What needs to be done –
When you copy the material below, keep every line exact and drop the pictures.

Material provided –

*** Begin section ***

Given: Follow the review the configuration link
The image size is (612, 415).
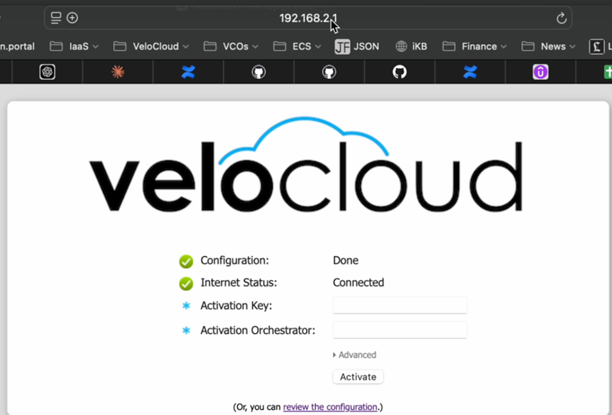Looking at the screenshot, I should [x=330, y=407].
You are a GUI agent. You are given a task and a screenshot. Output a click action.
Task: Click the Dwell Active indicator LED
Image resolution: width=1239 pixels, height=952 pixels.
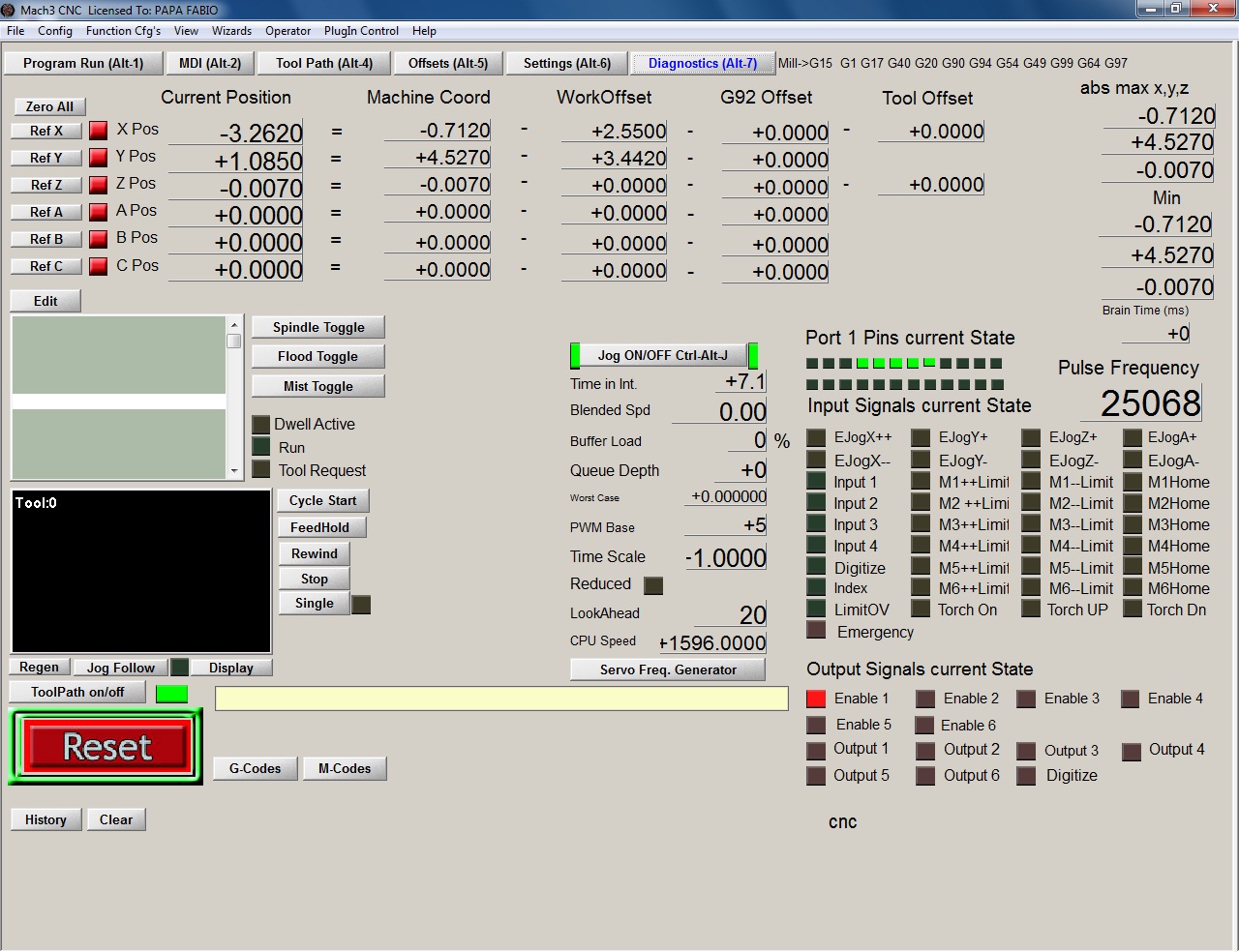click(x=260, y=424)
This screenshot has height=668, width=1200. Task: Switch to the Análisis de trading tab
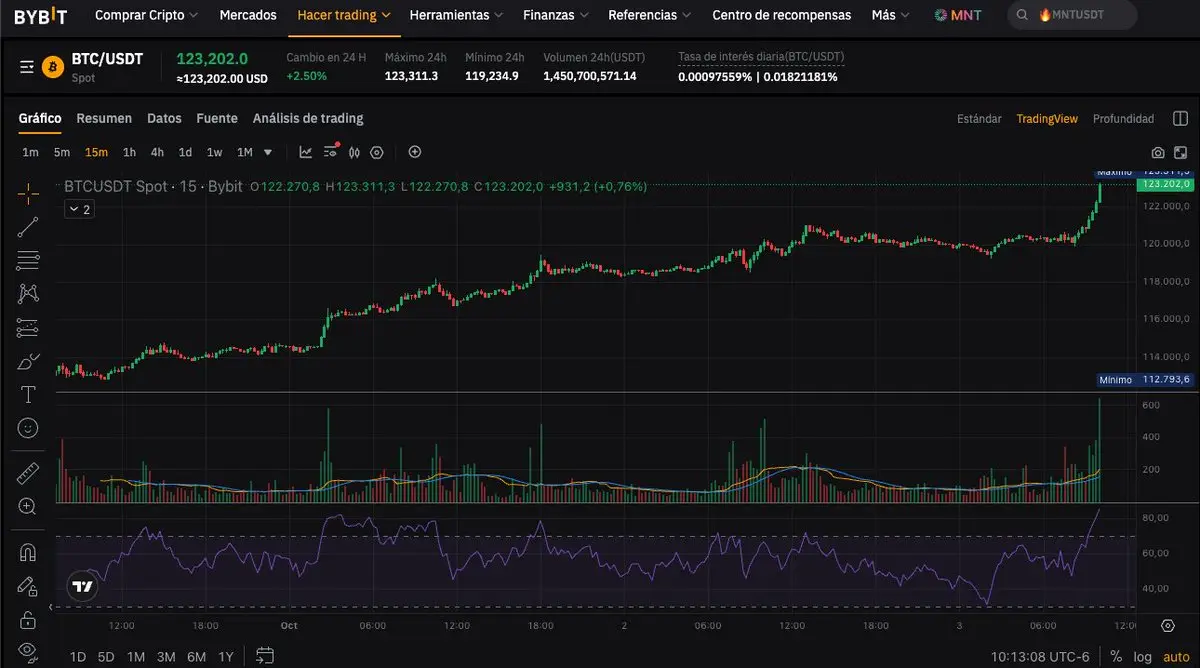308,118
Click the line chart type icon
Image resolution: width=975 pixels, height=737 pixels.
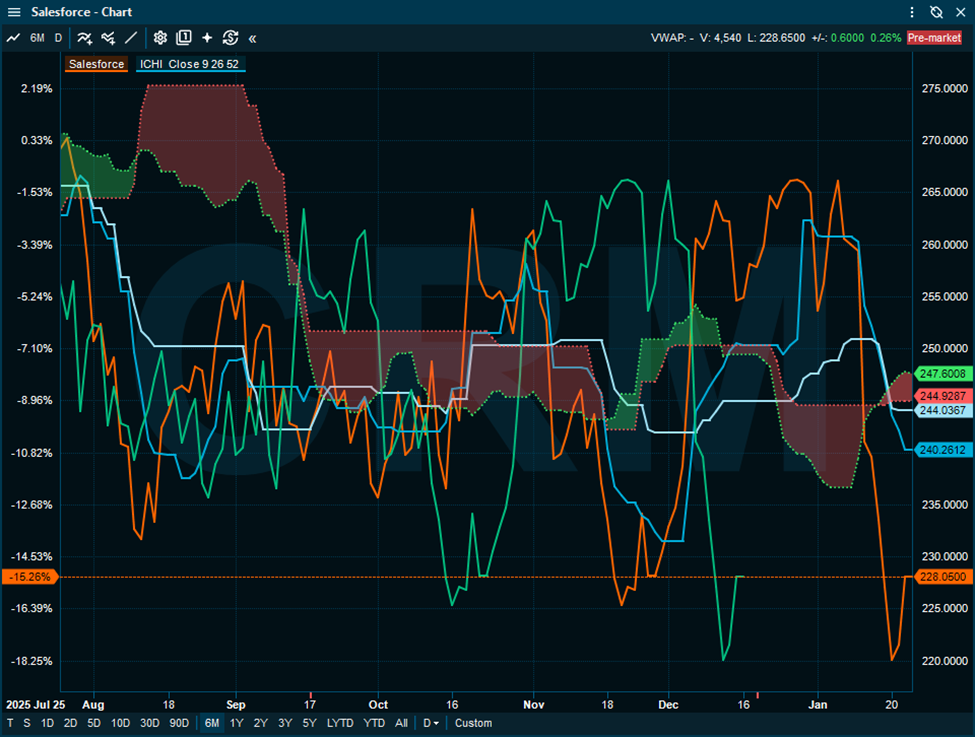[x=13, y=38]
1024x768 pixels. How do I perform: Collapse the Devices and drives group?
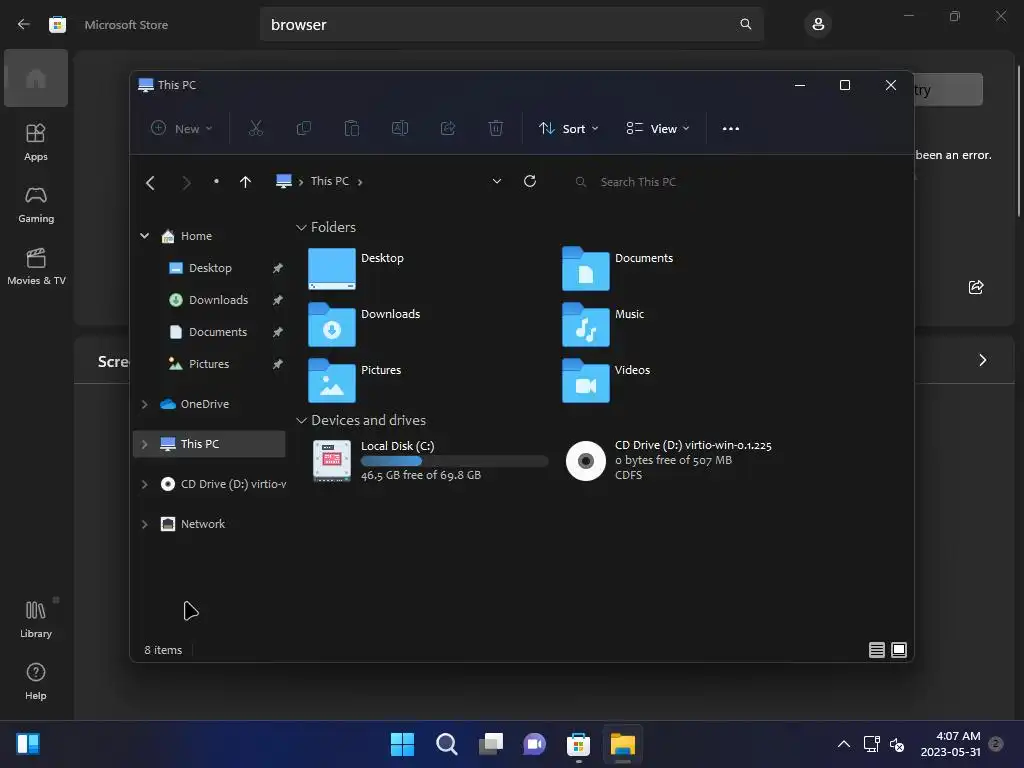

*** End section ***

Solution for this problem –
Given: Follow the review the configuration link
The image size is (612, 415).
Looking at the screenshot, I should [x=330, y=407].
You are a GUI agent. You are given a task and a screenshot. Output a click action.
Task: Click the Dwell Active indicator LED
Image resolution: width=1239 pixels, height=952 pixels.
click(x=260, y=424)
This screenshot has height=668, width=1200. Task: Switch to the Análisis de trading tab
308,118
Click the line chart type icon
Image resolution: width=975 pixels, height=737 pixels.
[x=13, y=38]
1024x768 pixels. How do I perform: Collapse the Devices and drives group?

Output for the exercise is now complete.